Kesadaran Memilah Sampah
Faktor “MALAS” atau “KEPRAKTISAN” merupakan salah satu terjadinya penumpukan sampah di rumah tangga. Banyak orang yang sehabis memasak dan anak-anak kecil yang habis makan makanan ringan dengan seenaknya membuang sampah dimana saja tanpa memilah mana sampah organic dan mana yang anorganik. Dan banyak orang menganggap memilah sampah merupakan hal yang sangat merepotkan, dan mereka pikir semua sampah sama saja sehingga tak perlu adanya pemilahan.
Padahal banyak iklan di televisi yang sedang gencar menayangkan tentang pemilahan sampah. Dimana terbagi menjadi 2 yaitu, sampah organic dan anorganik. Dan ajakan seperti itu tidak akan berhasil kalau nggak dimulai dari lingkungan yang paling kecil, yaitu rumah. Sedangkan orang yang mendiami rumah tersebut tidak perduli dengan adanya pemilahan sampah tersebut.
Banyak hal yang bisa kita lakukan dengan adanya pemilahan sampah tersebut. Sebagai contoh : Sampah organic misalnya sisa-sisa sayuran, sampah daun yang berguguran. Sampah tersebut dapat kita daur ulang menjadi pupuk dan sebagainya. Sedangkan samapah anorganik misalnya plastic bekas minuman/makanan ringan, kaleng-kaleng susu atau soft drink. Sampah tersebut dapat kita daur ulang menjadi suatu benda yang lebih bermanfaat seperti kerajinan tangan dan sebagainya. Terkadang, hal yang tidak terpikirkan tersebut dapat menghasilkan uang.
Tapi banyak orang yang nggak mau peduli dengan kegiatan mendaur ulang tersebut. Padahal kegiatan tersebut sangat membantu untuk mengurangi sampah yang menumpuk dilingkungan sekitar kita. Selain itu kegiatan daur ulang tersebut dapat meningkatkan kreatifitas kita.

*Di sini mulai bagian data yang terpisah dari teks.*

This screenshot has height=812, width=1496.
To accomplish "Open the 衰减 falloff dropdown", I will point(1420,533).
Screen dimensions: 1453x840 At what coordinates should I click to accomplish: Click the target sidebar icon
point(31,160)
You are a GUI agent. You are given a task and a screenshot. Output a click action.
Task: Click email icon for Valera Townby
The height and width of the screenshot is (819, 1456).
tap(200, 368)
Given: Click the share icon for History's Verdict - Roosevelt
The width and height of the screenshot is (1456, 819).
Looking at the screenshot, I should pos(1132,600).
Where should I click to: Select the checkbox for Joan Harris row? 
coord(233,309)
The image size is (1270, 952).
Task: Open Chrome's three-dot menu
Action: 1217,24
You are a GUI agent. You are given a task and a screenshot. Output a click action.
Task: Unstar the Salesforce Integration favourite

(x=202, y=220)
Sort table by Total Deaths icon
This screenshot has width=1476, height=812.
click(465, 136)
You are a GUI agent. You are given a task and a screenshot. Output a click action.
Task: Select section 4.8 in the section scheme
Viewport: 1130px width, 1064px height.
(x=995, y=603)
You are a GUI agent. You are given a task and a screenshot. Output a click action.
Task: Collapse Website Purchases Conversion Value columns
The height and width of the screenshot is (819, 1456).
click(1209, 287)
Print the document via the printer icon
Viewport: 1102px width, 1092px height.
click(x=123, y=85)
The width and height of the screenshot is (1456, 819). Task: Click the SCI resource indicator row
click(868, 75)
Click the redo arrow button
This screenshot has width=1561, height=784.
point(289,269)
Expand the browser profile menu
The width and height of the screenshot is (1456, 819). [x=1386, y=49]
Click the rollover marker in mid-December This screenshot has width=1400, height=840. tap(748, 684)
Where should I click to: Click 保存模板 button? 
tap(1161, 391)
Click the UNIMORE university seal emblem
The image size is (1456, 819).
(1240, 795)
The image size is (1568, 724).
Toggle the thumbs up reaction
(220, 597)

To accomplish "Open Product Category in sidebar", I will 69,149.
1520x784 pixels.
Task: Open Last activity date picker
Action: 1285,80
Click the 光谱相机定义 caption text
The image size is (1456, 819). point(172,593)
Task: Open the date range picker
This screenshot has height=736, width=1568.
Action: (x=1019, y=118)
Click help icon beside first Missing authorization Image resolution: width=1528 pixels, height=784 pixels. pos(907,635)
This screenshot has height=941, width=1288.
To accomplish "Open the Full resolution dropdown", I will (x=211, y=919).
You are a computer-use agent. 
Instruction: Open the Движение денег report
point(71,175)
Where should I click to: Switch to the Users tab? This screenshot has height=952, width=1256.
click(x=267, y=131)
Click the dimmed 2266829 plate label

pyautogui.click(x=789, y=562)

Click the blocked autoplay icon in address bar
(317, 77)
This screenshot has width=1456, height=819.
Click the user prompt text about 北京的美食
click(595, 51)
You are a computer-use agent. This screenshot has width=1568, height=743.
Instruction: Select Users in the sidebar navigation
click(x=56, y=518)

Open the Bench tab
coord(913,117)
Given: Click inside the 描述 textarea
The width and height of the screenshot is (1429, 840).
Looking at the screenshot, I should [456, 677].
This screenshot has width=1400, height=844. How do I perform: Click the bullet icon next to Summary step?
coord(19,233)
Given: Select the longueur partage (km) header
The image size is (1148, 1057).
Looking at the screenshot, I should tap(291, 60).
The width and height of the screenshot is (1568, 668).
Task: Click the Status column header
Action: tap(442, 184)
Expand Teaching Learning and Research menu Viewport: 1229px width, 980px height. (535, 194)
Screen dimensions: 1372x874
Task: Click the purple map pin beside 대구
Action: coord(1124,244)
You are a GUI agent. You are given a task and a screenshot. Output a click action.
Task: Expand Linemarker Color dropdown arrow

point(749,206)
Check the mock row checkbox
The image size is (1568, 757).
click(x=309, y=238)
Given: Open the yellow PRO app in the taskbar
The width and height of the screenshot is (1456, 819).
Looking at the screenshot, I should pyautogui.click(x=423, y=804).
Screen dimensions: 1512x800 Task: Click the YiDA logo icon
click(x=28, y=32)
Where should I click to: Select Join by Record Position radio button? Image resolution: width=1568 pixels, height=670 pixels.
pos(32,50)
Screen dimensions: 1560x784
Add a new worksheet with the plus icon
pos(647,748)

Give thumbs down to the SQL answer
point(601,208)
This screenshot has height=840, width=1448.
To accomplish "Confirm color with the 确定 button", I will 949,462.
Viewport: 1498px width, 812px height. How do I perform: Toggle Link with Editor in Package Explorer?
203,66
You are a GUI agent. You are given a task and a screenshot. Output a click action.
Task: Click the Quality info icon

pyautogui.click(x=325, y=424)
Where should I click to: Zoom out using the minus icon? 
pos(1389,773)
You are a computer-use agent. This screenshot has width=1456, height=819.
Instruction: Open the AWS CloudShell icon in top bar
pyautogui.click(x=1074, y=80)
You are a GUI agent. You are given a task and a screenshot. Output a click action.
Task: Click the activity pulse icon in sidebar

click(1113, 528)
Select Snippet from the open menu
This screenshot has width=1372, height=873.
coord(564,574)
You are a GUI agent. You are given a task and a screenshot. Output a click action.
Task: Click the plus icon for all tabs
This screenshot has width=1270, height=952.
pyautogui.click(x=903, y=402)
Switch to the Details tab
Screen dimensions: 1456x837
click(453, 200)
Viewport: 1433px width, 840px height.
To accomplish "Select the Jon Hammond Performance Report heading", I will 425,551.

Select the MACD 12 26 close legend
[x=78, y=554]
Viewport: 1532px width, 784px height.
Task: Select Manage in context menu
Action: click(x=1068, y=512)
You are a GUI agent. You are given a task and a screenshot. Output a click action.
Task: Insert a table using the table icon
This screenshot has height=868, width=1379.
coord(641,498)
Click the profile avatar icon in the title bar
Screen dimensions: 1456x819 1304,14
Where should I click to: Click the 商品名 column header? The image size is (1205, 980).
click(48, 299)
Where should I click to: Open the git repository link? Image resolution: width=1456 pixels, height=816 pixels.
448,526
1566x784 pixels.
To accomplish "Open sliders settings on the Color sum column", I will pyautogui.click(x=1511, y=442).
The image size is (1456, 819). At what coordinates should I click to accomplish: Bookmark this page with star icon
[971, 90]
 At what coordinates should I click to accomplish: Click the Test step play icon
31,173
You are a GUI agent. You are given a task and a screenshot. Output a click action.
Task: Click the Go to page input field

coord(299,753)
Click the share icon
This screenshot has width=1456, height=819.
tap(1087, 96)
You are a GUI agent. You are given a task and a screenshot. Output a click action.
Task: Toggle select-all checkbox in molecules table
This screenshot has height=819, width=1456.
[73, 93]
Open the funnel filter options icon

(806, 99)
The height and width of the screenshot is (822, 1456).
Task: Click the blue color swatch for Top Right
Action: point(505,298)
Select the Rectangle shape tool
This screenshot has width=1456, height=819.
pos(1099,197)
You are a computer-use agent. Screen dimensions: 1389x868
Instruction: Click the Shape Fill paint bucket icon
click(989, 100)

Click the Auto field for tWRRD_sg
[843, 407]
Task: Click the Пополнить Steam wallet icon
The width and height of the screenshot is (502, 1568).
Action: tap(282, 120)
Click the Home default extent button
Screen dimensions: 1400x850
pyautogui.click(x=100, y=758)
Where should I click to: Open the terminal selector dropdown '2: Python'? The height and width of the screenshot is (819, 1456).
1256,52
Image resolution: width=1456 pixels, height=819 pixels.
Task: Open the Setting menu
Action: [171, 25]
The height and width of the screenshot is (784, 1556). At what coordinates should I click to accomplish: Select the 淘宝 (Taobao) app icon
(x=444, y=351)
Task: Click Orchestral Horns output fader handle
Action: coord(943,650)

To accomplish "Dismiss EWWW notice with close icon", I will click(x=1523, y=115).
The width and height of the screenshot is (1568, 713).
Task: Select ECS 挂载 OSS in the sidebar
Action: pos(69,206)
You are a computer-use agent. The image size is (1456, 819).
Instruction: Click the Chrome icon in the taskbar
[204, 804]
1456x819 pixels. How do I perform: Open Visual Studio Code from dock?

Selain itu, pemilahan sampah harus dicerminkan dalam truck pengangkut sampah yang disediakan oleh pemerintah. Kalau kita lihat, truck pengangkut sampah mencampur semua sampah tanpa adanya pemilahan. Hal tersebut mengesankan buat apa kita memilah sampah jika pada akhirnya dicampur tidak karuan. Mungkin perlu adanya 2 macam truck pengangkut sampah. Mana yang untuk sampah organic dan mana yang untuk sampah anorganik untuk mempermudah melakukan daur ulang.
Kesadaran dan kerjasama antara masyarakat dengan petugas kebersihan perlu ditingkatkan untuk mewujudkan lingkungan sekitar kita yang bebas sampah. Dan setidaknya menjadikan sampah tersebut “tertib”. Serta adanya pelatihan untuk membangkitkan kesadaran untuk memilah sampah. Marilah kita sebagai warga negara yang baik menjauhkan kata “MALAS” dan “KEPRAKTISAN” sebagai alasan untuk tidak memilah sampah.